Insert data using the INSERT INTO statement:

INSERT INTO sample_documents (id, content)
VALUES
    (1, "Python: High-level programming language for data science and web development."),
    (2, "Python snake: Non-venomous constrictor found in tropical regions."),
    (3, "Python framework: Django and Flask are popular web frameworks."),
    (4, "Python libraries: NumPy and Pandas for data analysis."),
    (5, "Python ecosystem: Rich collection of packages and tools.");

Step 5: Search for similar documents

Use the table.search() API to perform vector search:

results = table.search("How to learn Python programming?") \
    .limit(2) \
    .to_list()
print(results)

Use the VEC_EMBED_COSINE_DISTANCE function to perform vector search based on cosine distance metric:

SELECT
    `id`,
    `content`,
    VEC_EMBED_COSINE_DISTANCE(embedding, "How to learn Python programming?") AS _distance
FROM sample_documents
ORDER BY _distance ASC
LIMIT 2;

Options (BYOK)

All Cohere embedding options are supported via the additional_json_options parameter of the EMBED_TEXT() function.

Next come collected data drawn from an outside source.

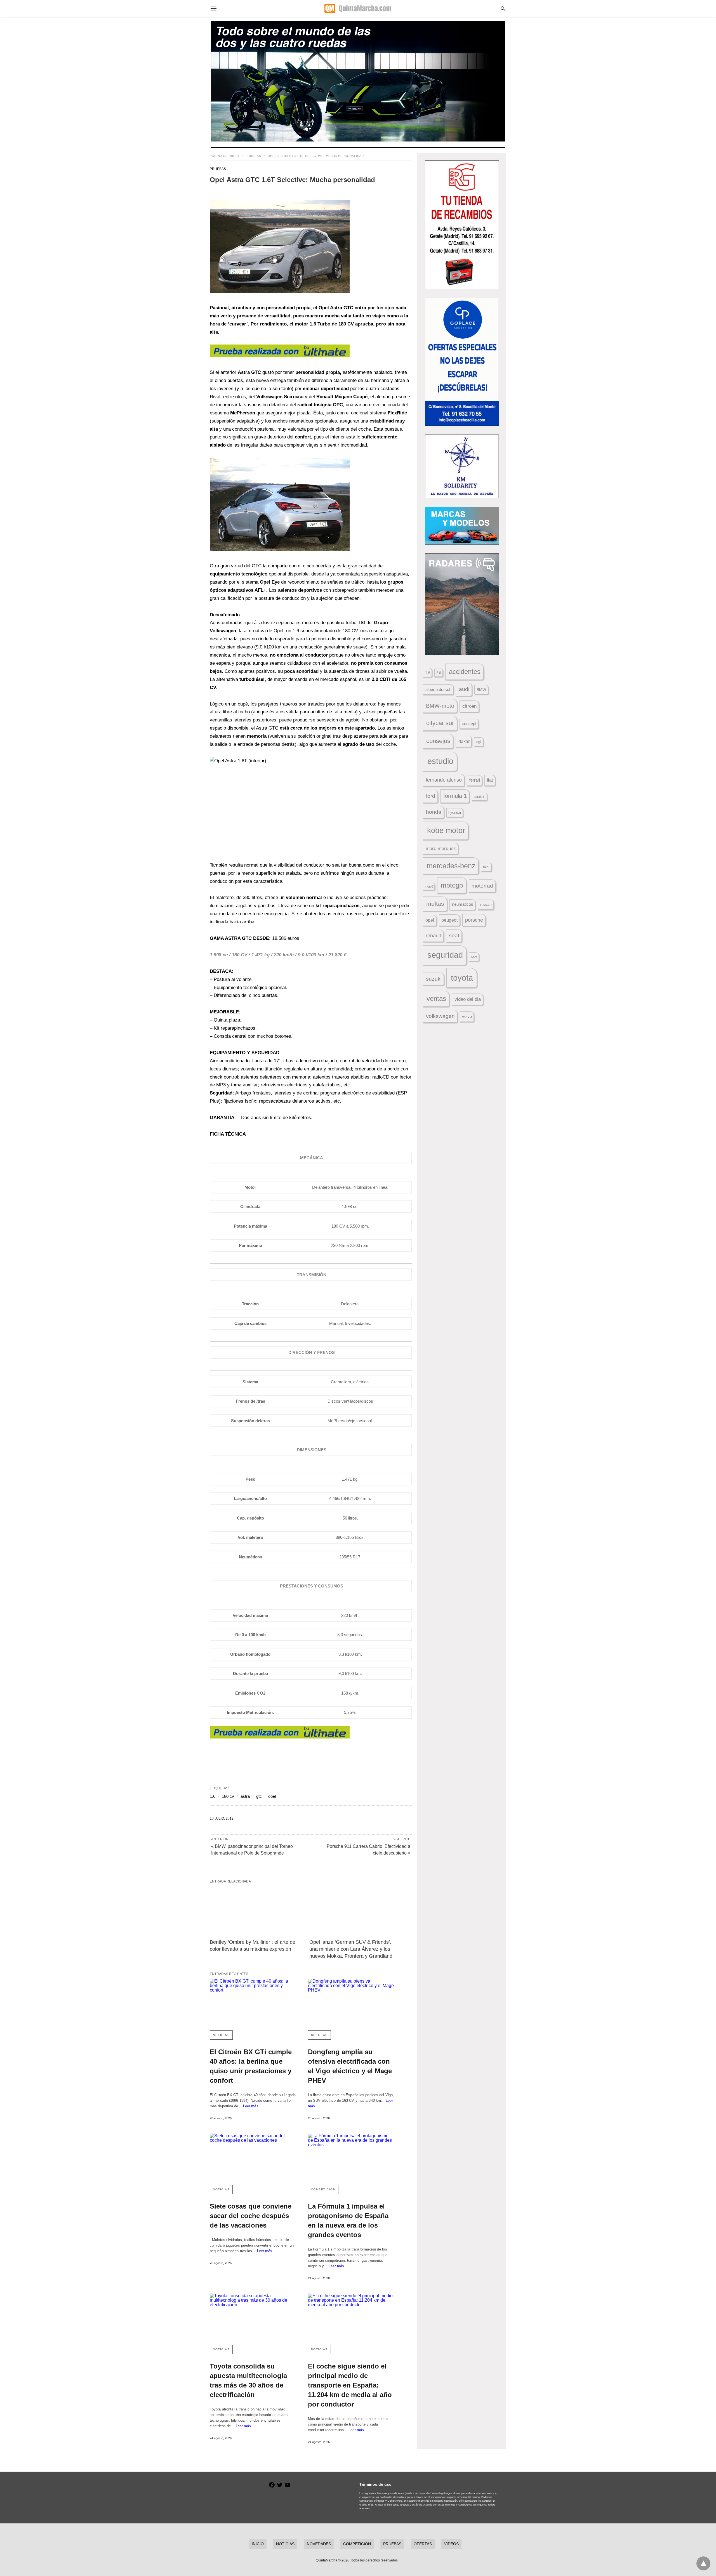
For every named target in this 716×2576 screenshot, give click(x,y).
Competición (323, 2189)
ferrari (474, 780)
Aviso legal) (439, 2493)
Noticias (221, 2035)
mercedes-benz (451, 866)
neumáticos (462, 904)
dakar (464, 741)
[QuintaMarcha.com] (357, 8)
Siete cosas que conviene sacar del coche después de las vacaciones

Example: Specify different input_type for search and insert operations

Use the @search suffix to indicate that the field takes effect only during vector search queries.

CREATE TABLE sample (
  `id`        INT,
  `content`   TEXT,
  `embedding` VECTOR(1024) GENERATED ALWAYS AS (EMBED_TEXT(
                "cohere/embed-v4.0",
                `content`,
                '{"input_type": "search_document", "input_type@search": "search_query"}'
              )) STORED
);

Example: Use an alternative dimension

CREATE TABLE sample (
  `id`        INT,
  `content`   TEXT,
  `embedding` VECTOR(512) GENERATED ALWAYS AS (EMBED_TEXT(
                "cohere/embed-v4.0",
                `content`,
                '{"output_dimension": 512}'
              )) STORED
);

For all available options, see Cohere Documentation.